Exercise: The answer must be the complete listing, reproduced exactly.

Record set:
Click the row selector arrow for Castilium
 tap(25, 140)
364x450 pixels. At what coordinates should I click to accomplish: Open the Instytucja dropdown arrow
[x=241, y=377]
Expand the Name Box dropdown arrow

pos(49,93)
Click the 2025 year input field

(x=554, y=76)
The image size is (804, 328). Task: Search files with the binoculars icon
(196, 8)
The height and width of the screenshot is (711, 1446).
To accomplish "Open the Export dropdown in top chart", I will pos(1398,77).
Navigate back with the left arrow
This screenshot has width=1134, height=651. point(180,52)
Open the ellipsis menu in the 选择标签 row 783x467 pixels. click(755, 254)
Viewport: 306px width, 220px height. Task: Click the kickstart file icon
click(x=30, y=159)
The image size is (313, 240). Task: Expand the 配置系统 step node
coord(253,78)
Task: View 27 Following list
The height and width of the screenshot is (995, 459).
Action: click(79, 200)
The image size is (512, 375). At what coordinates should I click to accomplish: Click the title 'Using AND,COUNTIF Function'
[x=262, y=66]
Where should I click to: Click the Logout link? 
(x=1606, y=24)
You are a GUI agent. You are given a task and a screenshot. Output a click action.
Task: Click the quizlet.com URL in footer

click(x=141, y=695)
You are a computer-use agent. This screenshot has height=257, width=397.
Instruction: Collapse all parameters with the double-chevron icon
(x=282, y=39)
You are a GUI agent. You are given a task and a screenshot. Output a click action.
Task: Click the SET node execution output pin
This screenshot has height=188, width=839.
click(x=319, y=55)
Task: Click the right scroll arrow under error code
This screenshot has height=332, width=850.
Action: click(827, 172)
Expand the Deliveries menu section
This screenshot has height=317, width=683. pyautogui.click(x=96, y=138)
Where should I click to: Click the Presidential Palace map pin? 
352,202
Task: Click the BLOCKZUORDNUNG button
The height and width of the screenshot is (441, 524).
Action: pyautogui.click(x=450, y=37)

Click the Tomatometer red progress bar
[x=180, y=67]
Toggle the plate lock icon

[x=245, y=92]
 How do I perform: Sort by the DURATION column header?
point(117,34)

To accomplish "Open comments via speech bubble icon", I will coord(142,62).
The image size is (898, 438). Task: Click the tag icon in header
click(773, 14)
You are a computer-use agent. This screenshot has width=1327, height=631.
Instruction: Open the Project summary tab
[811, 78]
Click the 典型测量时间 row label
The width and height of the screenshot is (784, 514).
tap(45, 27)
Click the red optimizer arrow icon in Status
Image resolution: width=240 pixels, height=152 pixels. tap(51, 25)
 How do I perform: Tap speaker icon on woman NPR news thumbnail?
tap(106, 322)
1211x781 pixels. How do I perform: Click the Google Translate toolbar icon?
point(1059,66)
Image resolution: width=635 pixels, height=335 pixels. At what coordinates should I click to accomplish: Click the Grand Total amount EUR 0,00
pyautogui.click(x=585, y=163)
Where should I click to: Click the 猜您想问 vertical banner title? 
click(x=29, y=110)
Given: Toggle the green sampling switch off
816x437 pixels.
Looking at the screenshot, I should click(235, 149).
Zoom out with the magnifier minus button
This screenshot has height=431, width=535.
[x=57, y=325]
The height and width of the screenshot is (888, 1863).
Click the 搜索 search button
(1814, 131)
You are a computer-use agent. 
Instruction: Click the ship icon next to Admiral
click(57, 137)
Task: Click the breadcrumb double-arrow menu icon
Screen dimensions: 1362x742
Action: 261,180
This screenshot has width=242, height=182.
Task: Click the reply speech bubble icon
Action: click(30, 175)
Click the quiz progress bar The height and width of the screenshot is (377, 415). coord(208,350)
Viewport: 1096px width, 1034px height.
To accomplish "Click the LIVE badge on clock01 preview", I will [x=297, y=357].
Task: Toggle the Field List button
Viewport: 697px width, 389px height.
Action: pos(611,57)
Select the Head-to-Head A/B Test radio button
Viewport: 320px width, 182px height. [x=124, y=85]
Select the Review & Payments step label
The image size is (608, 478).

Answer box:
Click the row selector arrow for Castilium
 tap(25, 140)
364x450 pixels. At what coordinates should I click to accomplish: Open the Instytucja dropdown arrow
[x=241, y=377]
Expand the Name Box dropdown arrow

pos(49,93)
Click the 2025 year input field

(x=554, y=76)
The image size is (804, 328). Task: Search files with the binoculars icon
(196, 8)
The height and width of the screenshot is (711, 1446).
To accomplish "Open the Export dropdown in top chart", I will pos(1398,77).
Navigate back with the left arrow
This screenshot has width=1134, height=651. point(180,52)
Open the ellipsis menu in the 选择标签 row 783x467 pixels. click(755, 254)
Viewport: 306px width, 220px height. Task: Click the kickstart file icon
click(x=30, y=159)
The image size is (313, 240). Task: Expand the 配置系统 step node
coord(253,78)
Task: View 27 Following list
The height and width of the screenshot is (995, 459).
Action: click(79, 200)
The image size is (512, 375). At what coordinates should I click to accomplish: Click the title 'Using AND,COUNTIF Function'
[x=262, y=66]
Where should I click to: Click the Logout link? 
(x=1606, y=24)
You are a GUI agent. You are given a task and a screenshot. Output a click action.
Task: Click the quizlet.com URL in footer

click(x=141, y=695)
You are a computer-use agent. This screenshot has height=257, width=397.
Instruction: Collapse all parameters with the double-chevron icon
(x=282, y=39)
You are a GUI agent. You are given a task and a screenshot. Output a click action.
Task: Click the SET node execution output pin
This screenshot has height=188, width=839.
click(x=319, y=55)
Task: Click the right scroll arrow under error code
This screenshot has height=332, width=850.
Action: click(827, 172)
Expand the Deliveries menu section
This screenshot has height=317, width=683. pyautogui.click(x=96, y=138)
Where should I click to: Click the Presidential Palace map pin? 
352,202
Task: Click the BLOCKZUORDNUNG button
The height and width of the screenshot is (441, 524).
Action: pyautogui.click(x=450, y=37)

Click the Tomatometer red progress bar
[x=180, y=67]
Toggle the plate lock icon

[x=245, y=92]
 How do I perform: Sort by the DURATION column header?
point(117,34)

To accomplish "Open comments via speech bubble icon", I will coord(142,62).
The image size is (898, 438). Task: Click the tag icon in header
click(773, 14)
You are a computer-use agent. This screenshot has width=1327, height=631.
Instruction: Open the Project summary tab
[811, 78]
Click the 典型测量时间 row label
The width and height of the screenshot is (784, 514).
tap(45, 27)
Click the red optimizer arrow icon in Status
Image resolution: width=240 pixels, height=152 pixels. tap(51, 25)
 How do I perform: Tap speaker icon on woman NPR news thumbnail?
tap(106, 322)
1211x781 pixels. How do I perform: Click the Google Translate toolbar icon?
point(1059,66)
Image resolution: width=635 pixels, height=335 pixels. At what coordinates should I click to accomplish: Click the Grand Total amount EUR 0,00
pyautogui.click(x=585, y=163)
Where should I click to: Click the 猜您想问 vertical banner title? 
click(x=29, y=110)
Given: Toggle the green sampling switch off
816x437 pixels.
Looking at the screenshot, I should click(235, 149).
Zoom out with the magnifier minus button
This screenshot has height=431, width=535.
[x=57, y=325]
The height and width of the screenshot is (888, 1863).
Click the 搜索 search button
(1814, 131)
You are a computer-use agent. 
Instruction: Click the ship icon next to Admiral
click(57, 137)
Task: Click the breadcrumb double-arrow menu icon
Screen dimensions: 1362x742
Action: 261,180
This screenshot has width=242, height=182.
Task: Click the reply speech bubble icon
Action: click(30, 175)
Click the quiz progress bar The height and width of the screenshot is (377, 415). coord(208,350)
Viewport: 1096px width, 1034px height.
To accomplish "Click the LIVE badge on clock01 preview", I will [x=297, y=357].
Task: Toggle the Field List button
Viewport: 697px width, 389px height.
Action: pos(611,57)
Select the Head-to-Head A/B Test radio button
Viewport: 320px width, 182px height. [x=124, y=85]
Select the Review & Payments step label
The image size is (608, 478).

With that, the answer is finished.